2017-18: Books Unbound

About
books unbound

'Books Unbound'

 

Knowledge Exchange Fellow:
Professor Adam Smyth   |   Faculty of English   |   University of Oxford

Partner Organisation:
Shandy Hall,  The Laurence Sterne Trust

 

 

Books Unbound, Laurence Sterne’s Writing Surfaces

Laurence Sterne was never short of words. He is best known for his nine-volume novel The Life and Opinions of Tristram Shandy, Gentleman which, amongst many other things, contains meditations about the process of writing itself. Using doodles and diagrams, Sterne encouraged his readers to think about how marks make meaning, and the way that different surfaces can change the effect of various inscriptions and indentations.

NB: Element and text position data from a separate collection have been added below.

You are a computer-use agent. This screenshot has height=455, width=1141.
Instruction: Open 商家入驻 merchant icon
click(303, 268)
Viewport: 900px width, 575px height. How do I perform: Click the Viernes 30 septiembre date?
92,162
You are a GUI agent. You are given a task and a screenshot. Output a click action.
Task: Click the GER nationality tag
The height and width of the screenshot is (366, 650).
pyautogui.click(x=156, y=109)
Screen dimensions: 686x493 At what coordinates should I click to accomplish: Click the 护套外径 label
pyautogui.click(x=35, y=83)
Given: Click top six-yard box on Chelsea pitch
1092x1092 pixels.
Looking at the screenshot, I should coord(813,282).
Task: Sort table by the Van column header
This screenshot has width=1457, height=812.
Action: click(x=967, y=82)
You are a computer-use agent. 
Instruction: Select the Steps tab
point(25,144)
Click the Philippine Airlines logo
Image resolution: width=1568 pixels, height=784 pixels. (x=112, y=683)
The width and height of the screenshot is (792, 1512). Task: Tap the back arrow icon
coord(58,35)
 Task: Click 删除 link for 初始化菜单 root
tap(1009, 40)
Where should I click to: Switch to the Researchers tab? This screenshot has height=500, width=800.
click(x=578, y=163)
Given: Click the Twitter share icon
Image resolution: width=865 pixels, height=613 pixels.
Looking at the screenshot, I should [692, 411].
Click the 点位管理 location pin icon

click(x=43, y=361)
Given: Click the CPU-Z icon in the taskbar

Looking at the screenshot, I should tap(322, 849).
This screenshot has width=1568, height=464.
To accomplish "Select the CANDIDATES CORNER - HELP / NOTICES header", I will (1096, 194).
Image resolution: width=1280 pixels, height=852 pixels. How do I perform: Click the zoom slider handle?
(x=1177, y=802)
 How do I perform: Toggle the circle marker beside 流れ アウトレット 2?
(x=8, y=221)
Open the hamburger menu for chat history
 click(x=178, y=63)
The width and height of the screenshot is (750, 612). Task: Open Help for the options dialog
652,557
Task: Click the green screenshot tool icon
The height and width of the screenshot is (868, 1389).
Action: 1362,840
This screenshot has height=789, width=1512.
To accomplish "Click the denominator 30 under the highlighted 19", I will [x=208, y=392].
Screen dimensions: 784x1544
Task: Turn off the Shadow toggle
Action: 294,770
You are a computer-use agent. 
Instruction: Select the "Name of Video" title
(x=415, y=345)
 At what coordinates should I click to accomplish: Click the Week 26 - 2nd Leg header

He would probably have been delighted, then, to discover that while he was preaching at St Michael’s Church in the 1760s, his congregation were busy making marks of their own. This Yorkshire church houses traces of Sterne’s eighteenth century listeners, in the form of graffiti on the church pews. In collaboration with Shandy Hall and the Laurence Sterne Trust, Adam Smyth began investigating the writings carved into the pews. They are ‘a document of the now forgotten individuals who sat and listened to Sterne preach’, Adam says. His project also viewed the inscriptions as ‘a material text to place alongside Sterne’s writing about inscriptional surfaces.’

Adam’s project resulted in a public exhibition at St Michael’s Church, which combined images of the graffiti with excerpts from Sterne’s novels about writing surfaces, and Adam’s commentary on the exhibition materials. The exhibition was accompanied by a public lecture and tour of the church’s pews. Adam also wrote about his project in a blog post for the London Review of Books. This Fellowship has created the potential for a long-lasting collaboration with Shandy Hall, with whom Adam is currently planning a conference for 2020.